Prize Panfish
By Bruce Litton
Rock bass,
pumpkinseeds, bluegills, redbreast sunfish, green sunfish, crappies, yellow
perch and white perch, they all taste great when fried in a skillet, but more
to them exists than a grab bag taken home after fishing. I mention rock bass
first for two reasons. They’re a secret favorite of mine because of my fly
fishing as a boy at Stony Brook in Mercer County, and because my son and I
never caught any on our favorite Lake Hopatcong until last year. One of those,
almost a pound, took a herring set for walleye, 25 feet down. They’re not
proper bass, but not sunfish, either, and the more familiar you become with them,
the less of a nuisance they may seem.
Every
panfish is a beauty. Rings, pearls, and all the rosy hues of sunrise. Steal
away under cover of twilight, and let the sun’s first rays find reflection.
Even brown tones on a rock bass have luster to admire. Pumpkinseeds feature
fantastic colors. When hooked, rock bass and crappies don’t kick like bluegills
or pumpkinseeds, but if every fish fought the same, we could never feel variety
in the game’s wonder. Redbreasts don’t grow as large as other panfish. Nor do
green sunfish, although I’ve caught some weighing nearly a pound on the
Delaware River, fighting hard on light tackle.
A good
friend of mine, Noel Sell, specializes in panfish, using a Loomis rod and Daiwa
Certrate 1003 spinning reel. He fishes VMC Mooneye, Lunker City Fin-S, and
Cubby jigs, among others. Jigging, even plugging for perch and crappies, will
satisfy in sporting ways, but why turn your nose down on small nightcrawlers?
Live bait given, for fish taken, immerses you in nature. Lures never balance
natural approach to natural pursuit as bait can. We never bother with bobbers,
crimping split shots and often pressing a Berkeley Worm Blower, instead. A
hypodermic needle injects air into a crawler’s tail. Some fishing is hot enough
to skip this tactic, when we use nightcrawler pieces to save supply.
It’s up to
you. My son and I fish lures or bait as we find fit. You don’t need a Loomis
rod and an expensive reel for either purpose, unless the likes suit your pleasure.
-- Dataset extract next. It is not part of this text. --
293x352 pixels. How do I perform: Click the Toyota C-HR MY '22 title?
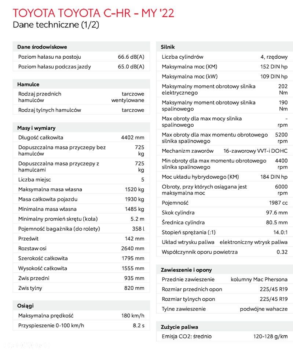pyautogui.click(x=94, y=13)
We use ultra-light rods I built myself from St. Croix blanks, not to save
money, savings were little, but for the personal value of craft well done. The
1000-series reels we mount cost about 50 bucks. I also enjoy catching redbreast
sunfish on nymph patterns at the North Branch Raritan, on my 2-weight TFO fly
rod and Flyrise 1 reel.
Panfishing
happens year round. When Orion the Hunter slips behind sunlight, silvery white
perch are a South Jersey winter chase, yellow perch classic ice fishing
statewide. I never forget a January foray for sunfish at a Stony Brook pool, edged
by ice, below a dam eight feet high just upstream of Carter Road. I was 12
years old and desperate for a bite on my worm, which never happened, but in the
mansion of memory, it is the best attempt. I still feel the bitter cold. And
relish it.
If you fish
a pond early in the spring for bass, and that water temperature you’re so eager
to witness hit the 50-degree mark isn’t there, you might spot sunnies in the
shallows. Usually they’re small, but the size you want to hook position a
little deeper where you don’t see them. They’ll take worms or nightcrawlers.
They’ll knock a jig, too. On lakes, such as Hopatcong, Greenwood, Assunpink, or
Union, various reservoirs too, maneuver a boat into coves and fish those residual
weeds. If coves aren’t weedy, such as Spruce Run Reservoir’s, you’ll still find
fish in protected spots. White perch will position deep, however, and during
the fall, we often catch them on herring in Lake Hopatcong, while fishing for
walleye and hybrid stripers.
Warm water
finds panfish almost everywhere deep as weeds grow, and shallower, but white
perch roam openly. On Manasquan Reservoir, we once trolled Rat-L-Traps behind
the electric-powered boat as we shuttled between spots, seeking largemouths.
Maybe hybrid stripers would hit.
Whack! “Hey,
it’s a pretty good fish!”
But not
hybrid. One after another, we caught white perch in deep open water, each about
a pound-and-a-half. I regret not tossing them on the boat’s floor to take home
and fry. My specialist friend might commend our releasing them, since he’s
conservation minded, but he does own a meat smoker and uses it on fish.
Panfish come
easily. Go light and you’ll get some. Unless the challenge involves a frigid
stream, you can almost always count on plenty. The ultimate test is to get over
any denigration and prize them. I’ve secretly acknowledged their status ever
since that day near Princeton.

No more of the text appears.